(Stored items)
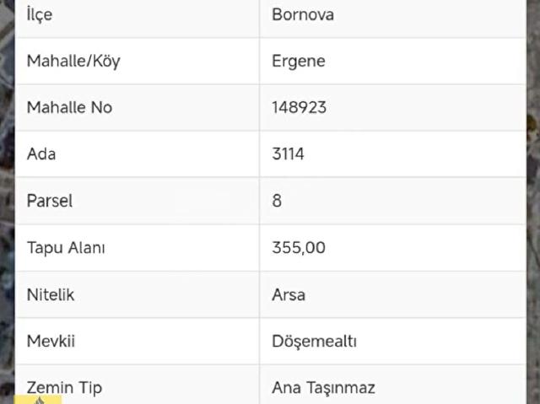The width and height of the screenshot is (540, 404).
Task: Click the map background strip on the left
Action: click(x=7, y=202)
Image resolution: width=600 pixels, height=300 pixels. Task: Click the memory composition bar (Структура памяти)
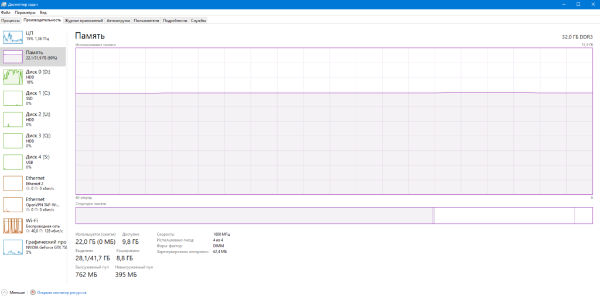click(333, 215)
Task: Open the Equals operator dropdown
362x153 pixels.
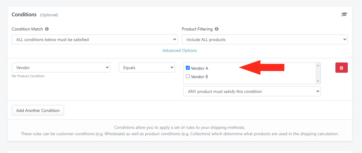Action: pyautogui.click(x=147, y=68)
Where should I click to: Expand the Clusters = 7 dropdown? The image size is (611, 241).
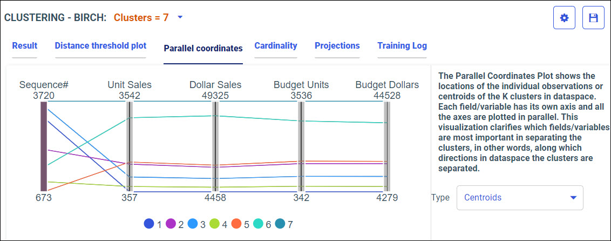[x=180, y=17]
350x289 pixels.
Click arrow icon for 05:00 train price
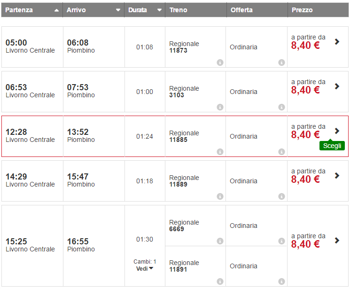tap(337, 42)
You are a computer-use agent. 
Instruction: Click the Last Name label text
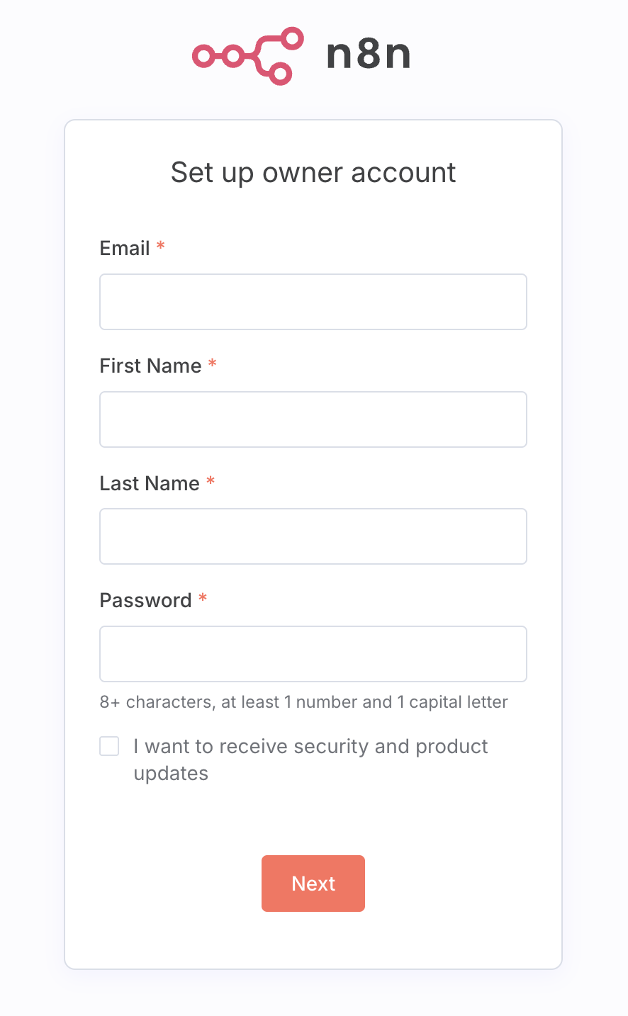(x=150, y=483)
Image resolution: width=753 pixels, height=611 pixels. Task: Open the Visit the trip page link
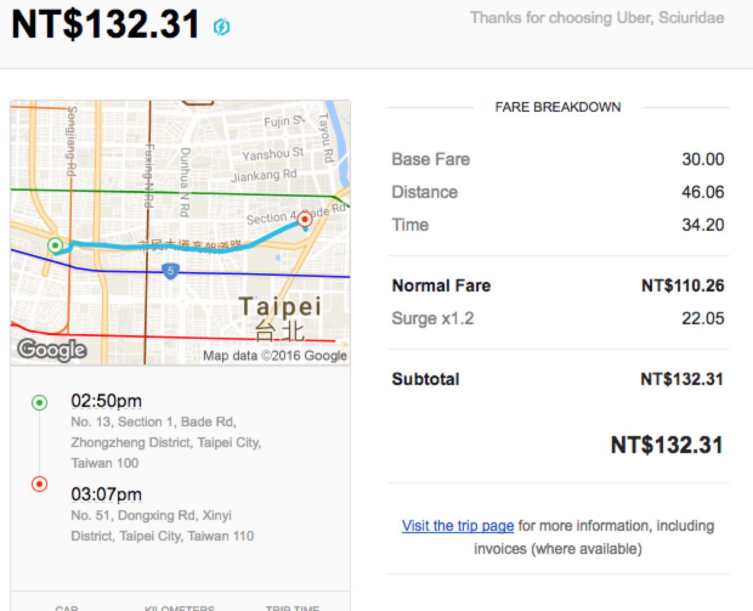click(x=458, y=526)
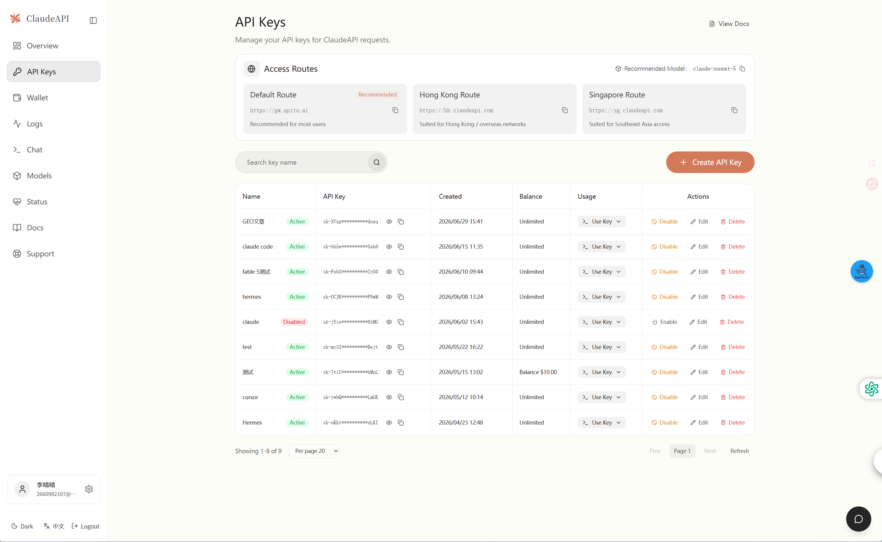Reveal the claude code API key
882x542 pixels.
389,247
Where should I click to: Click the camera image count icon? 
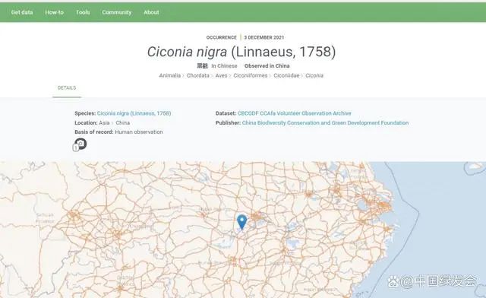click(x=80, y=144)
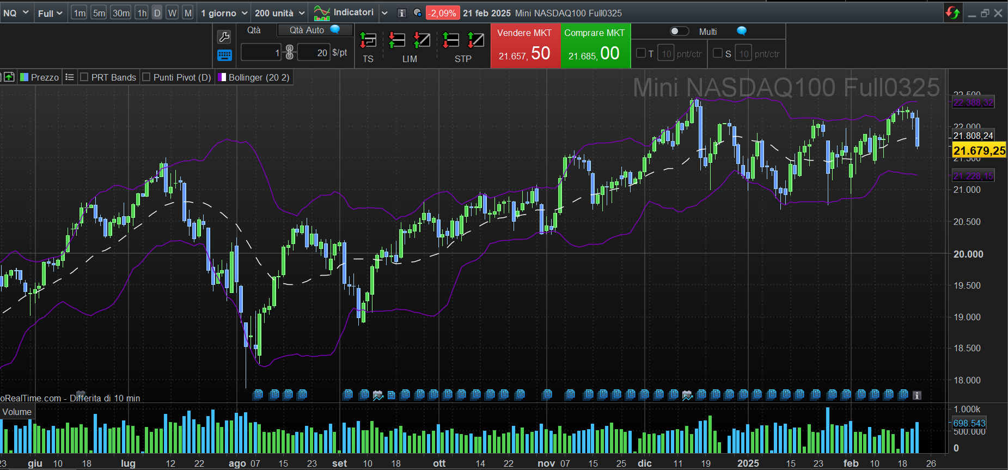Image resolution: width=1008 pixels, height=470 pixels.
Task: Click the blue keyboard shortcuts icon
Action: click(x=224, y=55)
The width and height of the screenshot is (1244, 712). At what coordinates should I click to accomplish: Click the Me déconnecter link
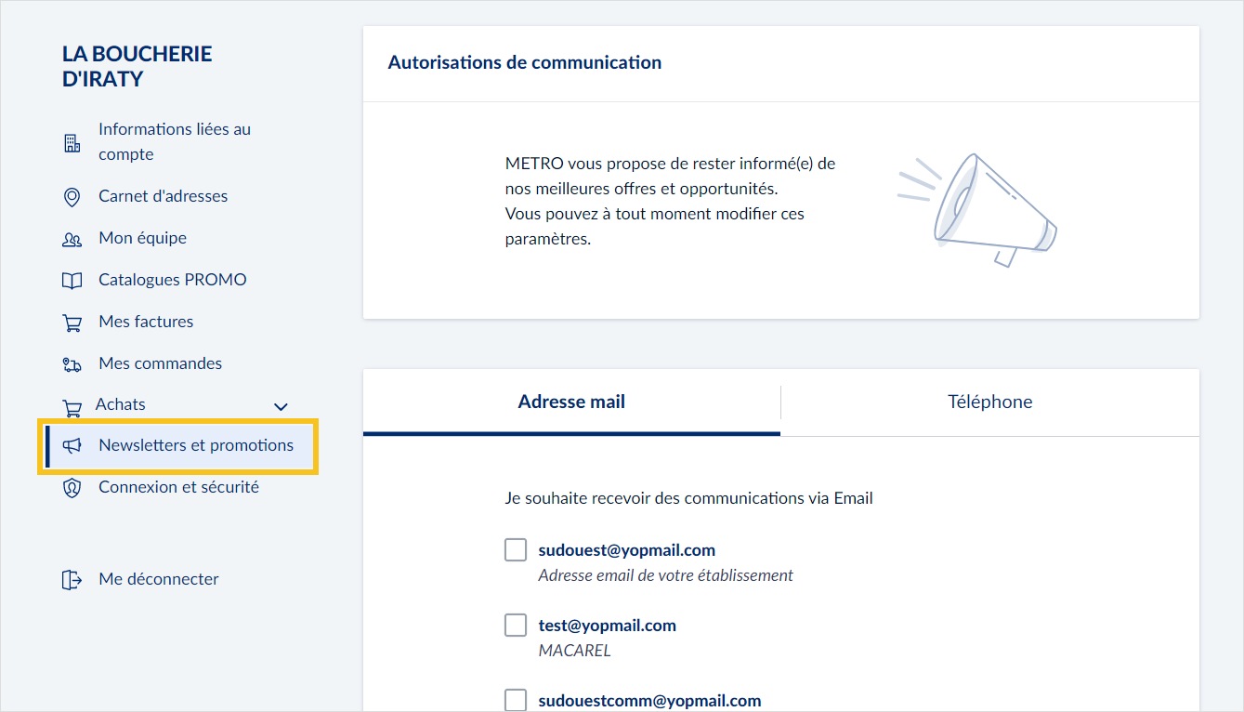(158, 579)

[Work instructions]
The lines from the one containing "Instruction: Click the Last Name label text" through the last line of the entries are to be copied exactly, both ends included, and the pictures are to be omitted.

[Answer for this exercise]
Instruction: Click the Last Name label text
(x=150, y=483)
Image resolution: width=753 pixels, height=611 pixels. Task: Open the Visit the trip page link
click(x=458, y=526)
Reveal the claude code API key
882x542 pixels.
389,247
Where should I click to: Click the camera image count icon? 
click(x=80, y=144)
Image resolution: width=1008 pixels, height=470 pixels.
Task: Click the blue keyboard shortcuts icon
Action: click(x=224, y=55)
The width and height of the screenshot is (1244, 712). At what coordinates should I click to accomplish: Click the Me déconnecter link
(158, 579)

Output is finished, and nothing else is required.